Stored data
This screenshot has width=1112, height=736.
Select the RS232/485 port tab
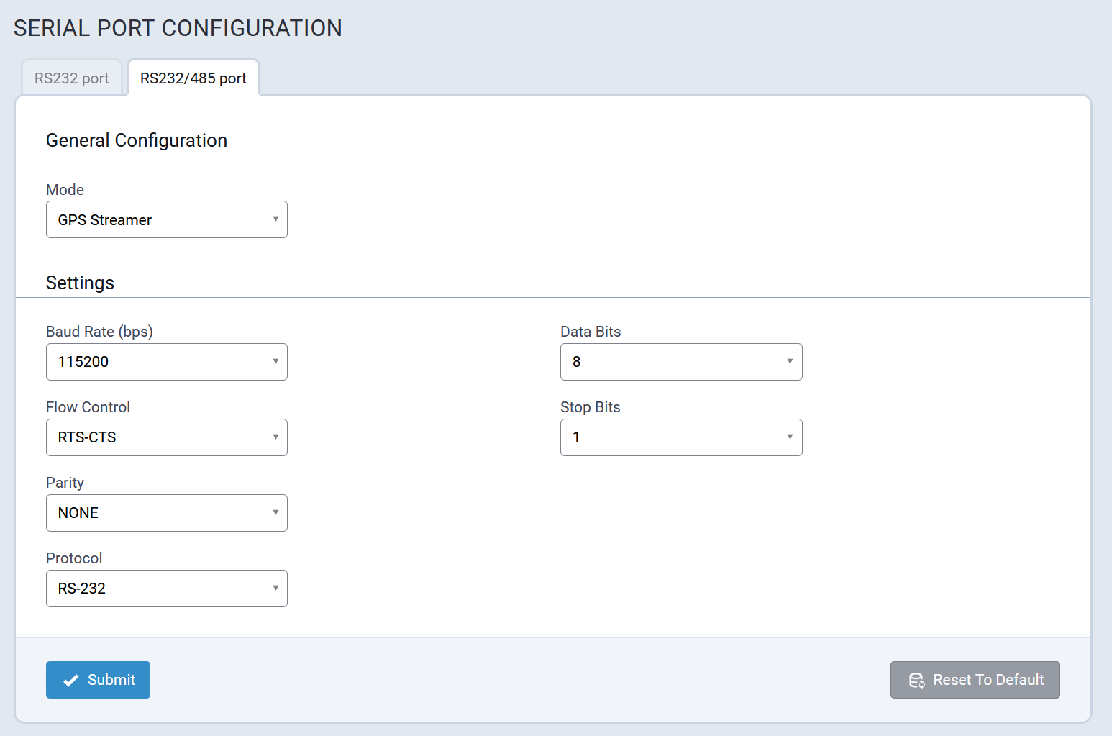point(193,78)
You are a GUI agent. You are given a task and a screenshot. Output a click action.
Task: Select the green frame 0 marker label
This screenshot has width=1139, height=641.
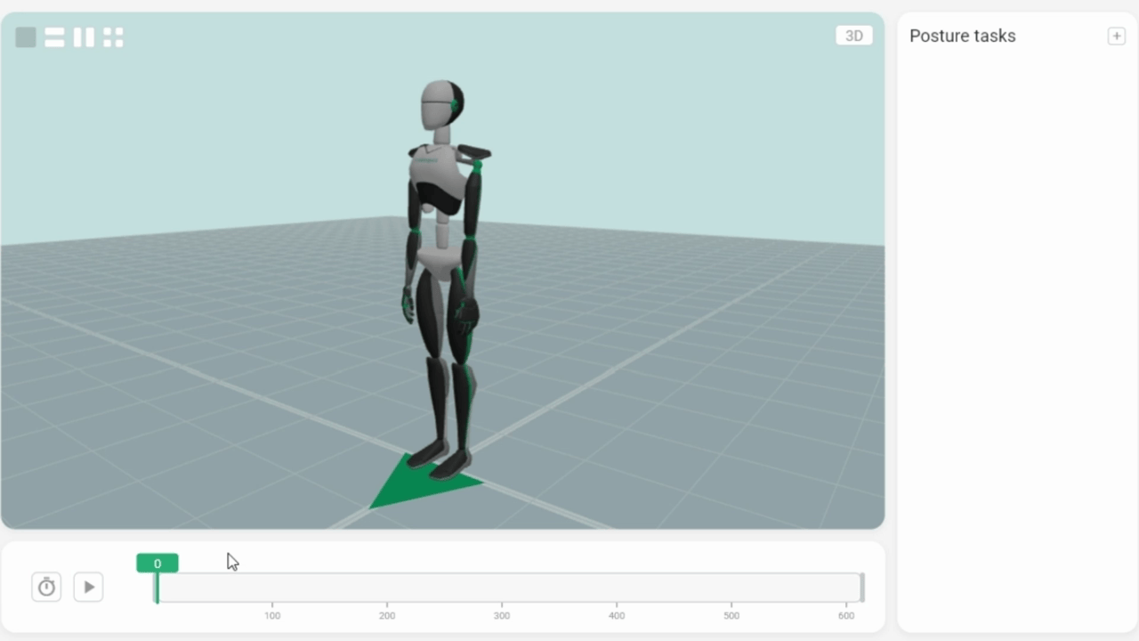coord(158,563)
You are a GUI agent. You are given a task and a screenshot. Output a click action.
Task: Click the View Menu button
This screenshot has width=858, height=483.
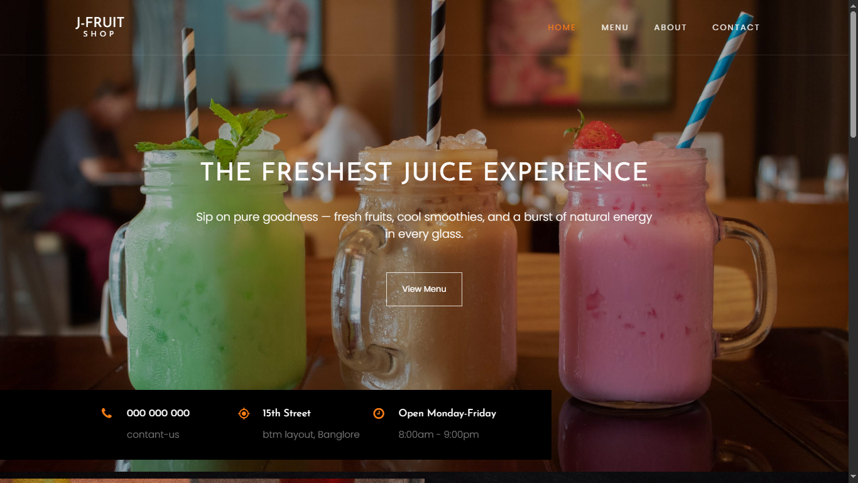[x=424, y=289]
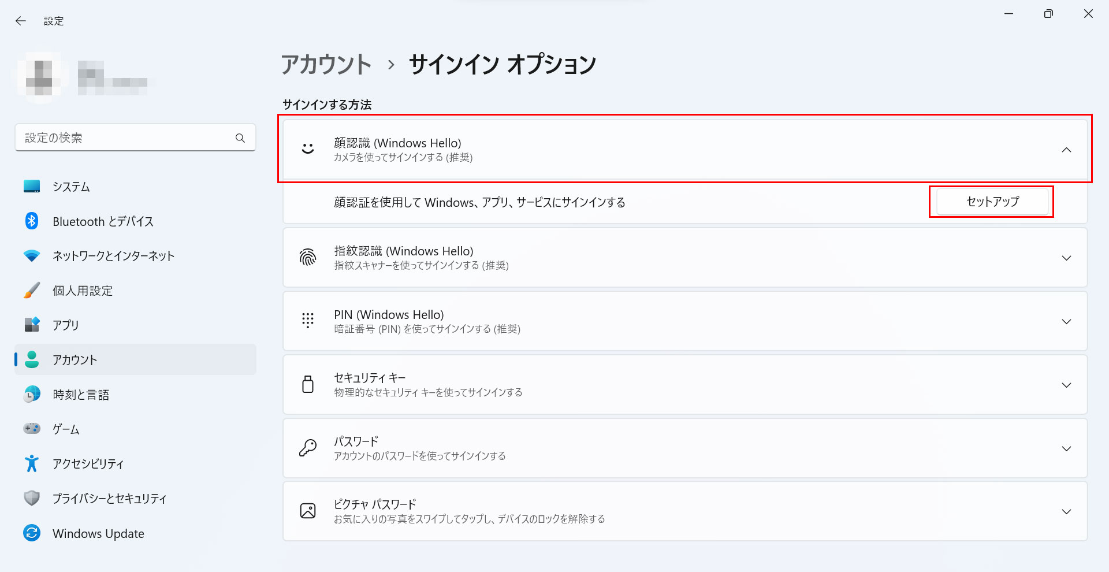Image resolution: width=1109 pixels, height=572 pixels.
Task: Click the security key USB icon
Action: tap(308, 384)
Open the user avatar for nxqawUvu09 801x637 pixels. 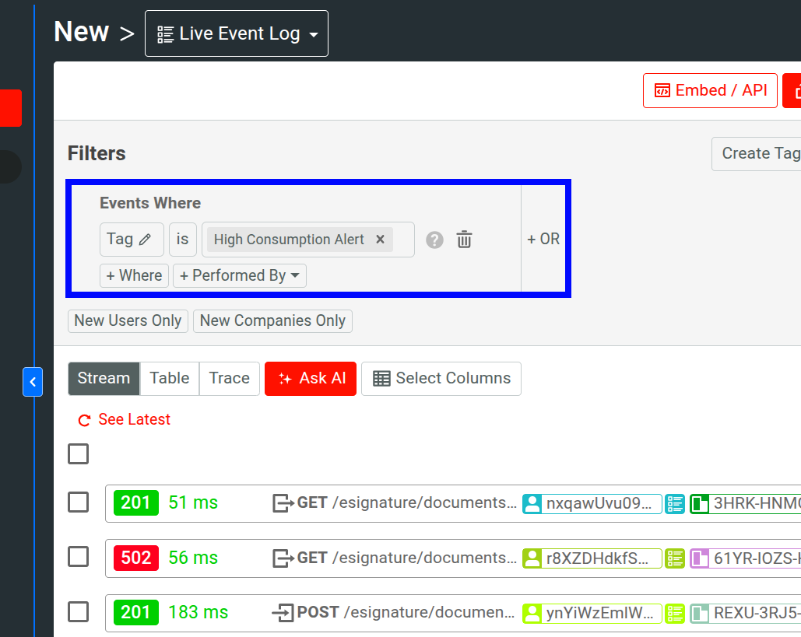pyautogui.click(x=531, y=503)
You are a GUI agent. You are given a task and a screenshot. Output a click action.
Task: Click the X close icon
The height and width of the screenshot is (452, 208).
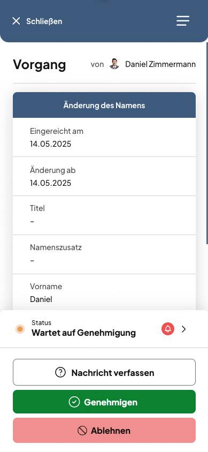pos(16,21)
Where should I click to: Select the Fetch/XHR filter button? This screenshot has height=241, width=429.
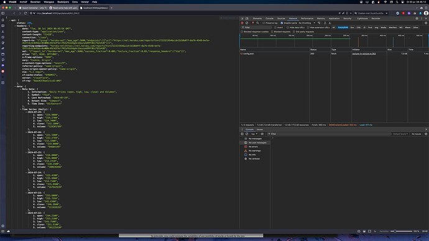point(343,27)

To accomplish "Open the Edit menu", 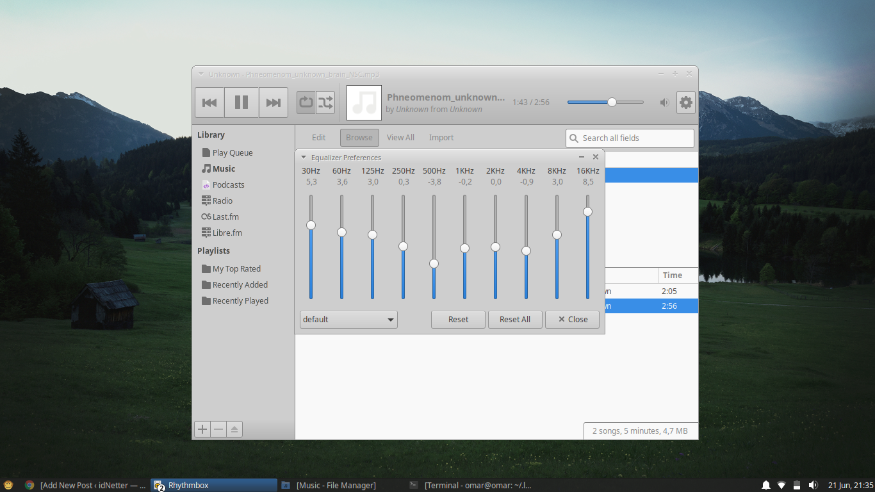I will (318, 137).
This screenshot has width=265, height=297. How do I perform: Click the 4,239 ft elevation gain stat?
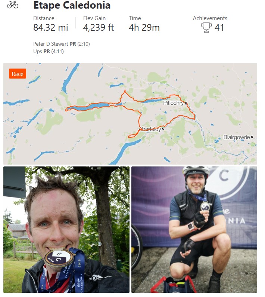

**TASK REQUIREMENTS**
The answer must consist only of the lines from the beginning of the entries above through the line that holds "Task: Click the View Menu button", reproduced exactly and without pictures.

**ANSWER FOR THIS EXERCISE**
This screenshot has width=1112, height=736.
Select the RS232/485 port tab
point(193,78)
You are a GUI agent. You are given a task and a screenshot. Output a click action.
Task: Select the green frame 0 marker label
This screenshot has width=1139, height=641.
coord(158,563)
You are a GUI agent. You are given a task and a screenshot. Output a click action.
Task: Click the View Menu button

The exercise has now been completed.